Officials Simply Ignored Flint’s Water Issues, Blocked Investigation

by
Amna Shoaib
An agenda that recently came to light reveals shocking insight into the Flint's water crisis and Legionnaires' epidemic.

The Flint, Michigan, Legionnaires' disease epidemic is becoming more suspicious each day, especially with the government’s insistence of blocking any investigation regarding the baffling and avoidable case of government negligence.

In 2014, the water supply for Flint, was changed from Detroit to the Flint River. Shortly after, residents of the city started complaining of the quality of the water.

The water from Flint River was corroding the metal off the water pipes and it was later discovered that the supply had traces of lead in it.

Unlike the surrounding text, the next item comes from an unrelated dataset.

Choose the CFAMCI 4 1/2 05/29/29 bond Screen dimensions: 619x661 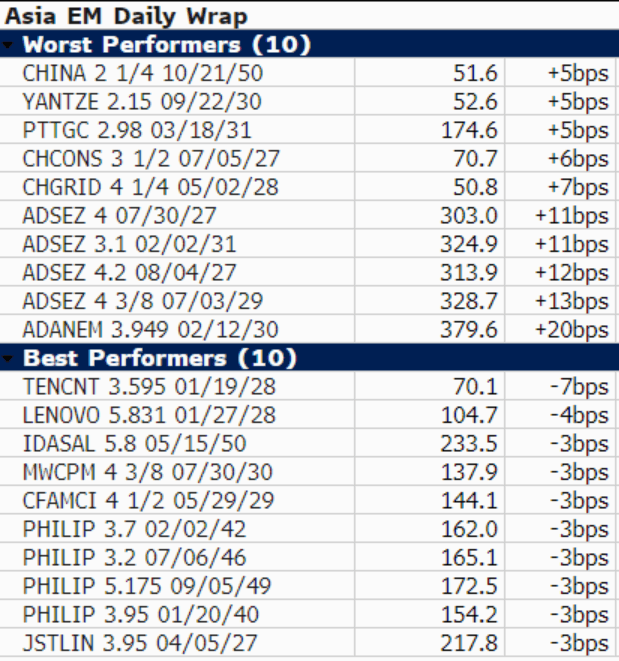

That's the crisis getting most of the national attention, but there is another one ongoing as well. 

Adding to the disaster, Genesee County, which includes Flint, has recorded 87 cases of Legionnaires' disease from June 2014 (two months after switching from Detroit water to Flint River) to November 2015 (a month after switching it back to Detroit system).

Flint River

As researchers are looking into a possible link between the Legionnaires’ outbreak to the water crisis, the sequence of events leading up to and through the actual water crises is getting more muddled by the day.

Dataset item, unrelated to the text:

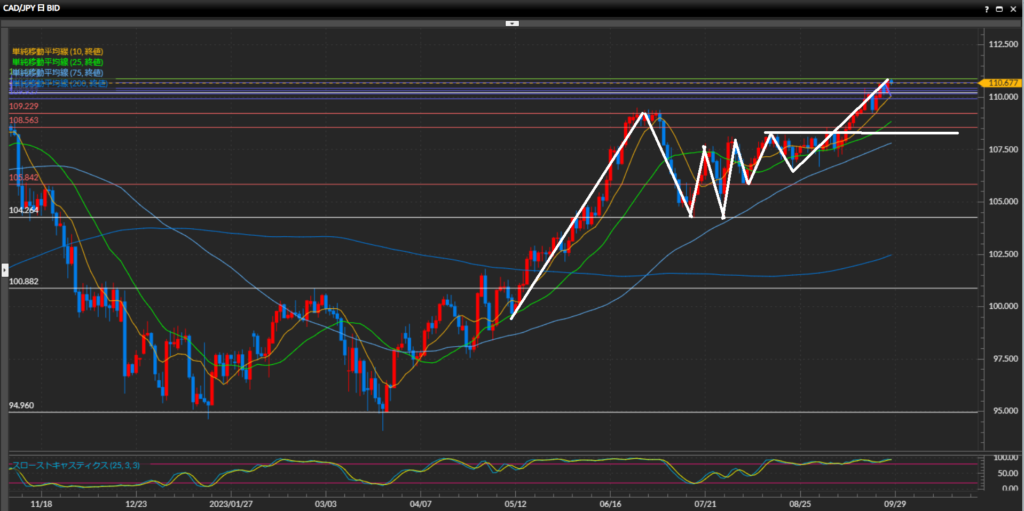Select the 75-period moving average label
This screenshot has height=511, width=1024.
[x=57, y=73]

While authorities have insisted that they found out about Flint’s issue only last fall, 21,000 pages of documents reveals otherwise.

Flint Water Plant

The agenda details the conference call of June 11, 2014, that Gov. Rick Snyder of Michigan had with two of his aides, Rich Baird and Harvey Collins, to discuss Flint’s "water issues." One theme runs strong in the meets at this point: the water meets all the standard quality requirements, despite emerging problems.

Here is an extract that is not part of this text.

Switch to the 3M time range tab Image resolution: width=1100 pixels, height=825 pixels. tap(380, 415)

There's a marked lack of urgency as the officials discuss the provision of water filters to the officials through March 2015, and refer to the problem as an "aesthetic issue." The officials languidly discuss the issues rightly raised by Del Toral, an environment activist, and then choose to ignore the points because Toral "was out" and could be answered later.

The issue has gotten murkier, despite the government’s continued assurance of its innocence, now that CNN reports that any enquiries made into the issue were actually blocked by the state.